— start Text block —

What are these cuddly marmots doing on an exhibition stand at Green Week, Europe’s biggest environment policy gathering, being held this week in the Belgian capital Brussels?
They have the honour of decorating the stand of the Swiss-based World Resources Forum, not just because they look cute, a representative tells me, but because of their resources-saving, nature-friendly lifestyle. The “marmies” (I have enjoyed their antics many times while hiking in the Swiss Alps) are the hibernating, vegetarian type. They eat enough in the short alpine summer to see them through the winter, which they spend in burrows on the hillside.
Meanwhile, we humans consume the planet’s resources at a disastrously unsustainable rate and pump greenhouse gases into the atmosphere at a rate that is threatening to change the planet beyond recognition, melting polar ice, destroying much of our biodiversity, raising the sea-levels, making the oceans more acid at the same time and devastating many regions with extreme weather, storms, floods and drought.
Hm. Small wonder this year’s Green Week kicked off with a high-level debate on whether we need a “new environmentalism”. James Murray, editor of the London-based online “businessGreen” magazine, who chaired the “summit”, says “environmentalism is in crisis” and green economic models are not becoming mainstream fast enough.
Keynote speaker Jeffrey Sachs, Director of the Earth Institute at Columbia University and environmental guru to many, said fighting climate change certainly had to become priority No.1. In this connection, he picked up on President Obama’s move to break the climate deadlock by capping coal power plant pollution through the EPA.
Last time I spoke to him at a meeting in Abu Dhabi last year, he was very frustrated about his country’s stance on emissions and climate. Understandably he is delighted by the new move. We have the technology, says Sachs.

— end Text block —
— start Dataset —

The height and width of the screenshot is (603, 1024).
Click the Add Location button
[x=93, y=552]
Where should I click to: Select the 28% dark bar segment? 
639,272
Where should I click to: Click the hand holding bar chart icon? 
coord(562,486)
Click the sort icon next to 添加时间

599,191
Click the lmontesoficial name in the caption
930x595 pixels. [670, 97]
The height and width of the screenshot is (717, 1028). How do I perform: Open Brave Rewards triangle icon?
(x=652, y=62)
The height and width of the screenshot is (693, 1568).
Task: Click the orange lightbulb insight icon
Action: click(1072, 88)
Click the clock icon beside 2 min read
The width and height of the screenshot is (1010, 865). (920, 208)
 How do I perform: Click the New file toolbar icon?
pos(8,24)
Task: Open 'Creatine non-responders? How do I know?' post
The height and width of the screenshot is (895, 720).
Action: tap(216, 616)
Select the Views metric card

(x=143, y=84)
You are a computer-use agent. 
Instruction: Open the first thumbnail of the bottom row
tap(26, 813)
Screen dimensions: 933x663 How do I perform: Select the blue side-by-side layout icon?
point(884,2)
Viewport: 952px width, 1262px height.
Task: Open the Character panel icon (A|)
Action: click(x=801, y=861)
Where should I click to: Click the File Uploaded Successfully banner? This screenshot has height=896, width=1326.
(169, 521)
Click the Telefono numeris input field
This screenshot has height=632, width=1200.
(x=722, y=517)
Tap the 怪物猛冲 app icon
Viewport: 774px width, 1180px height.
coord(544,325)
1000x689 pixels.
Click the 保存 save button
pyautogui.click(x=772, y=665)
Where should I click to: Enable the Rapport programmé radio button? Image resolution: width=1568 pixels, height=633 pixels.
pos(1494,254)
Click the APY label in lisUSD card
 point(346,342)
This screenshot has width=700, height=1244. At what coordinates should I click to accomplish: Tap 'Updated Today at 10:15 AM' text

— end Dataset —

### Written tasks
a – Rewrite the stretch of the Green Week article from "Hm. Small wonder" through "technology, says Sachs.", replacing "guru" with "authority".
b – Extend the Green Week article beyond its final sentence.

### Answers per task
a –
Hm. Small wonder this year’s Green Week kicked off with a high-level debate on whether we need a “new environmentalism”. James Murray, editor of the London-based online “businessGreen” magazine, who chaired the “summit”, says “environmentalism is in crisis” and green economic models are not becoming mainstream fast enough.
Keynote speaker Jeffrey Sachs, Director of the Earth Institute at Columbia University and environmental authority to many, said fighting climate change certainly had to become priority No.1. In this connection, he picked up on President Obama’s move to break the climate deadlock by capping coal power plant pollution through the EPA.
Last time I spoke to him at a meeting in Abu Dhabi last year, he was very frustrated about his country’s stance on emissions and climate. Understandably he is delighted by the new move. We have the technology, says Sachs.

b –
These new regulations would force US states to come up with concrete plans to reduce emissions. What we need, he says, is political determination backed up by a firm plan and timetable.
UNEP chief Achim Steiner was also here in Brussels for the gathering. He told me in an interview he didn’t think we need a “new environmentalism”. The environment movement has to keep evolving to meet the challenges of the respective age, he says. And we shouldn’t do down the achievements of environment campaigners to date. He too is upbeat about the Obama administration initiative – and the possibility that China could be prepared to put a cap on its emissions. Nevertheless, even this most optimistic of UN officials has to admit we lack satisfactory answers to many of the sustainability-related challenges of our time.
Marco Lambertini, new DG of WWF International, with whom I conducted an interview when he took office, was addressing the forum for the ngo community. He told me then and repeated here that WWF is changing its campaigning style to reach the masses of people who are not “the converted”. We have to leave our comfort zone, as he puts it. And social media play a key role, he says. He talked about Earth Day and how it has turned from an ngo thing into a local community-driven mass event, thanks especially to the power of social media. He also argues for abandoning what he calls “post-colonial environmentalism”, i.e. money from the north to fund projects in the south, in favour of a more inclusive, local-to-global approach. Only mass pressure from millions can really change the system, Lambertini argues.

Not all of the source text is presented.